Texto de origem:

|---|

Sem abertura é impossível a mudança da postura, não basta haver o dia Internacional pela Eliminação da violência contra as Mulheres, falta-lhes apoios psicológicos, que as façam virar a mesa para deixarem de ser dependentes, vulneráveis, submissas…. É preciso a tal abertura. Sem ela ninguém ajudará…
Mantém o teu ombro presente, ás vezes basta-lhe isso.
Bjs

shark disse...

A única vez que estive perto de matar outro ser humano aconteceu na sequência do espancamento de uma mulher por parte do coirão que tinha em casa.
Sorte a dela, já tombada no chão e sem reagir, calhou eu ouvir-lhe os gemidos e apertar o pescoço à besta até mudar (muito) de cor.
Felizmente houve quem me apertasse o meu para evitar o pior.
Estas histórias que quase toda a gente tem para contar têm mesmo que acabar e isso passa pela linha dura judicial como passa pelo fim do "perdão" da sociedade para com esses "maus momentos" dos cobardes que os protagonizam.
Desculpem o tom radical, mas eu conheço a realidade de perto e não apenas nas casas de outros.

shark disse...

Conheço esta realidade, queria eu dizer.

calamity jane disse...

Estrelinha, pode ser q um dia se proporcione. Não é bem amor. Será talvez um medo não assumido de ficarem sós. E neste caso tão somente isso. Noutros, outras dependências, mais complicadas...

Carlota: CJ, ainda não tinhas notado que metade das minhas inúmeras me chamam assim? Aliás, trata-se das meninas dos primórdios daquela q costumo chamar "a minha blogosfera". Curioso seres a única (até agora) a comentar a outra questão. Sim, uma violência q só acabará no dia em que eu conquistar, fora dos blogs, a independência editorial q tenho neles. Utopia? Talvez, mas tenho de acreditar :-)

|---|

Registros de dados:
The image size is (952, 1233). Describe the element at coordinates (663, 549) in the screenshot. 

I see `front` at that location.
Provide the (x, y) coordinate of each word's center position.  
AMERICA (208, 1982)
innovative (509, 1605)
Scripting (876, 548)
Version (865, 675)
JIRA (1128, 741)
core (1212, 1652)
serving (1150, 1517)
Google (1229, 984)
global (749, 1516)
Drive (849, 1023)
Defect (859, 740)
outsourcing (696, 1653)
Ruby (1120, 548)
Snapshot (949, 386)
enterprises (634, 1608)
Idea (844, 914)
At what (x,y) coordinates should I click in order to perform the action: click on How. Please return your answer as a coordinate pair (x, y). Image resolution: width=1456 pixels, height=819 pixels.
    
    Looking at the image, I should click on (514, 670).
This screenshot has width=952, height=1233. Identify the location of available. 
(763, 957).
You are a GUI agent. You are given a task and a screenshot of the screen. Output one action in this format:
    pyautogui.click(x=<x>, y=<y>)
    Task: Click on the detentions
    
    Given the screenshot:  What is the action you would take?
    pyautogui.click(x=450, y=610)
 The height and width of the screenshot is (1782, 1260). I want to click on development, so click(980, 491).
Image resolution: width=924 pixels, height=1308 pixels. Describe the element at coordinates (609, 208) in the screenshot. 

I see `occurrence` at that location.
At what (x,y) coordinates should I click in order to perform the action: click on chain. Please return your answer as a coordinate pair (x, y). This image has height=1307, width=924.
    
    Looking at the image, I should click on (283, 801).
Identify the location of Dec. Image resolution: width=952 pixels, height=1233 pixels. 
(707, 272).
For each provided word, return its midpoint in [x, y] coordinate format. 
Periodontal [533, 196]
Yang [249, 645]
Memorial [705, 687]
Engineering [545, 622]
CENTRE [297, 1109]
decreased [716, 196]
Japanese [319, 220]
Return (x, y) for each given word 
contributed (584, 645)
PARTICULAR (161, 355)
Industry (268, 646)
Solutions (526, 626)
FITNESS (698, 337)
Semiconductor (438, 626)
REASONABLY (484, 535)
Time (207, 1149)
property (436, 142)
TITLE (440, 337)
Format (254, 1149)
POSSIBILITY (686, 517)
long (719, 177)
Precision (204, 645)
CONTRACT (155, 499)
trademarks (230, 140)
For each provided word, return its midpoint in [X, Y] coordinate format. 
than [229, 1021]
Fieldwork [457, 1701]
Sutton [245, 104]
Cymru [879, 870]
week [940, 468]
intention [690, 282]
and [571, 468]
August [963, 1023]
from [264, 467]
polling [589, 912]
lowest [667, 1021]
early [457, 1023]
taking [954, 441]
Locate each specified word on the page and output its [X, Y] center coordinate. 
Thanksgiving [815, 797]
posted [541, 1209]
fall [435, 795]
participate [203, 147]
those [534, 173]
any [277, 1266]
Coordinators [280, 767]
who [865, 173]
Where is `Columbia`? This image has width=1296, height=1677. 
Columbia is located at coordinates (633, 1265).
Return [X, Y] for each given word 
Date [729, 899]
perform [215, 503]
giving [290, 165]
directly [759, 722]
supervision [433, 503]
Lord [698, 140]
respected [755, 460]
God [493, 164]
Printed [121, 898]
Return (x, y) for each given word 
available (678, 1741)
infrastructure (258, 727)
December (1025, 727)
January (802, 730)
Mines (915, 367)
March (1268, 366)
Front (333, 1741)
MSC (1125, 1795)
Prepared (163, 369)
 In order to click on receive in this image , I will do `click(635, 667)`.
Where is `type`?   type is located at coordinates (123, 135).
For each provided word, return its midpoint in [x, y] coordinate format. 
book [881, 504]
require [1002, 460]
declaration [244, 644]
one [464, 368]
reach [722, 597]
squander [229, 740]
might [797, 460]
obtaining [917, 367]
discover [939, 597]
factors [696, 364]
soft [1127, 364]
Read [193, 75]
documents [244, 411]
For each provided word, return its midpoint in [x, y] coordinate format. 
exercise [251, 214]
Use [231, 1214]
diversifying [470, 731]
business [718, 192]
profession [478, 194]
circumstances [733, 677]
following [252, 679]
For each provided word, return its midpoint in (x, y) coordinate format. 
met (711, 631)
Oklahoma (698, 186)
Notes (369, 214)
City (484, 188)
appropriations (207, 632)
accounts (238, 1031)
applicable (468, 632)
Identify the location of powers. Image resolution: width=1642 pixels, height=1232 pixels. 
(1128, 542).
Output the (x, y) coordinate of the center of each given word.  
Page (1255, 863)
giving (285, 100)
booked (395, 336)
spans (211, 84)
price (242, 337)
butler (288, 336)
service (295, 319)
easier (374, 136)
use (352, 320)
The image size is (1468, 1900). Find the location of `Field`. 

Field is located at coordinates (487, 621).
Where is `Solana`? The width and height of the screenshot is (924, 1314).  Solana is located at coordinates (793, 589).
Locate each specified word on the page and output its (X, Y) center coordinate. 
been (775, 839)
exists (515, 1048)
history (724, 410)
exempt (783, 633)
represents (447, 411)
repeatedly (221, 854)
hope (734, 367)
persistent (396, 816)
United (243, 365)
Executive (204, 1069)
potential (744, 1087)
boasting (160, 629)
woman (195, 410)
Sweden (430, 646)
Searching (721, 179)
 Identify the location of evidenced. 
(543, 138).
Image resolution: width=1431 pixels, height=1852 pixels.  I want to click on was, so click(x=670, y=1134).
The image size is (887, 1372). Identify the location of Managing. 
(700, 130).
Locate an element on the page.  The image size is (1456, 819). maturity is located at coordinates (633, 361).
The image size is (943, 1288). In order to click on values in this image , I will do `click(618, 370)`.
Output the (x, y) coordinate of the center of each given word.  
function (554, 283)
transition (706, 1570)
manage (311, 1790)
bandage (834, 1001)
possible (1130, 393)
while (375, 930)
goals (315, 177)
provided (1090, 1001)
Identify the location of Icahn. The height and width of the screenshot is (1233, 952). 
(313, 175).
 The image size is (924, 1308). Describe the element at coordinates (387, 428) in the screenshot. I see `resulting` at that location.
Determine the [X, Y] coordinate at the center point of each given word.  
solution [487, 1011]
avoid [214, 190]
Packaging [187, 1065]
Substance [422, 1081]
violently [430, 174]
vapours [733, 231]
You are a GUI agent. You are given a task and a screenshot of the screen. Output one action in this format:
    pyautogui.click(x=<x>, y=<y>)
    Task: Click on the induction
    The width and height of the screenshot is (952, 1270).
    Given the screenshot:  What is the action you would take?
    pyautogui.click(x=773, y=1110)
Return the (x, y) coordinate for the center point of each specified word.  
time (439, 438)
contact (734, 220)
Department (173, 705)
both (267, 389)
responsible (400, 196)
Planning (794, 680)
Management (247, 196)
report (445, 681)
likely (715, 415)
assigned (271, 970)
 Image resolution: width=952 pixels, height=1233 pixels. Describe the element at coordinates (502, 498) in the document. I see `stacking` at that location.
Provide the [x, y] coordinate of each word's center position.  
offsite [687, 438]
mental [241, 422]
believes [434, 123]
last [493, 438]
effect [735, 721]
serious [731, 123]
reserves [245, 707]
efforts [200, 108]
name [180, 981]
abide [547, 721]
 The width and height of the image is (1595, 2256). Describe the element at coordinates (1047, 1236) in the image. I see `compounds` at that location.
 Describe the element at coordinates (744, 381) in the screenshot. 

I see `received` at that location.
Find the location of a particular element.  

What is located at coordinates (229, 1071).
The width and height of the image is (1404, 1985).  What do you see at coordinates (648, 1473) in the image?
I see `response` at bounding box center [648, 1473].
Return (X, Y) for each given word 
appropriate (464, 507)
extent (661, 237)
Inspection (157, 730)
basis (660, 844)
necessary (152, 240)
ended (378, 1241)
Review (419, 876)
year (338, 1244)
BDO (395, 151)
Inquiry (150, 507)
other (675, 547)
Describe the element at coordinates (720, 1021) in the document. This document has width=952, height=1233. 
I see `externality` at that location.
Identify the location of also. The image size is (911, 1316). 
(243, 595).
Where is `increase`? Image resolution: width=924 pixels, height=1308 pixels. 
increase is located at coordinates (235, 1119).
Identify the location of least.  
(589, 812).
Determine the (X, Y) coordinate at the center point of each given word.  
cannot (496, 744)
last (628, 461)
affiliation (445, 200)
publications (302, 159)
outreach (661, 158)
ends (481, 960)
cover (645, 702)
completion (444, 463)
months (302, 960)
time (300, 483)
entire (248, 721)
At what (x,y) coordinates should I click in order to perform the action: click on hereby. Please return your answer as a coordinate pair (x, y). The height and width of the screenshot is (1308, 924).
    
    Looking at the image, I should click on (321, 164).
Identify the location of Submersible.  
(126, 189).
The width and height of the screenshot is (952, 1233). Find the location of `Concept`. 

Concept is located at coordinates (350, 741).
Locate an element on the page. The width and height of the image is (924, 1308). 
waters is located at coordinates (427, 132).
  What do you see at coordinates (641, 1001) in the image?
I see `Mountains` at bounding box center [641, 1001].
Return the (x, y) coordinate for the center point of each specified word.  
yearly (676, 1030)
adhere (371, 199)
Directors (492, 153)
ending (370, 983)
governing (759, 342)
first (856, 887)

|---|

Tarefas:
**a)** Por favor, transcreva do texto de origem o trecho que vai de "Felizmente houve quem" até "queria eu dizer.", incluindo este último.
**b)** Responda às perguntas abaixo com base no texto de origem.
(i) Segundo o primeiro comentário, que dia existe, mas não basta?
(ii) O que shark fez com o agressor ao ouvir os gemidos da mulher?
(iii) Para calamity jane, o que talvez exista no lugar do amor?
**c)** No primeiro parágrafo do texto de origem, quais palavras indicam aquilo que as mulheres deveriam deixar de ser? Liste todas.

Respostas:
**a)**
Felizmente houve quem me apertasse o meu para evitar o pior.
Estas histórias que quase toda a gente tem para contar têm mesmo que acabar e isso passa pela linha dura judicial como passa pelo fim do "perdão" da sociedade para com esses "maus momentos" dos cobardes que os protagonizam.
Desculpem o tom radical, mas eu conheço a realidade de perto e não apenas nas casas de outros.

shark disse...

Conheço esta realidade, queria eu dizer.

**b)**
(i) O dia Internacional pela Eliminação da violência contra as Mulheres.
(ii) Apertou o pescoço do agressor até ele mudar (muito) de cor.
(iii) Um medo não assumido de ficarem sós.

**c)** dependentes, vulneráveis, submissas